Challenge.
Copy the rows without any change, from the first one through the line that contains "[x=452, y=433]", including that line.

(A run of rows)
# # # # #

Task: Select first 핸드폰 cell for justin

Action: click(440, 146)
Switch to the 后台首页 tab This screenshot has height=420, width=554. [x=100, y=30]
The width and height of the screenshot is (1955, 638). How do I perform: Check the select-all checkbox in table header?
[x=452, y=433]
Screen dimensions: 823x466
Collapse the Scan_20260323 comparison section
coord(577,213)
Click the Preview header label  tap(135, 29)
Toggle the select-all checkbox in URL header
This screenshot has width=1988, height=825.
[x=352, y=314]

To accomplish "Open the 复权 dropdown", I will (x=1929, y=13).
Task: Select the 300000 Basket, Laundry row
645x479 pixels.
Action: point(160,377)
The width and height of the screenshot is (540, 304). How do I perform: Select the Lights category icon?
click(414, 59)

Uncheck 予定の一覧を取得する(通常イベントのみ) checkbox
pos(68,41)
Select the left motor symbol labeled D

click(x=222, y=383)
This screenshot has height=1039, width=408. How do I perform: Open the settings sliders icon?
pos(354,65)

# # # # #

Answer to the task.
Task: Select first 핸드폰 cell for justin

Action: click(440, 146)
Switch to the 后台首页 tab This screenshot has height=420, width=554. [x=100, y=30]
The width and height of the screenshot is (1955, 638). How do I perform: Check the select-all checkbox in table header?
[x=452, y=433]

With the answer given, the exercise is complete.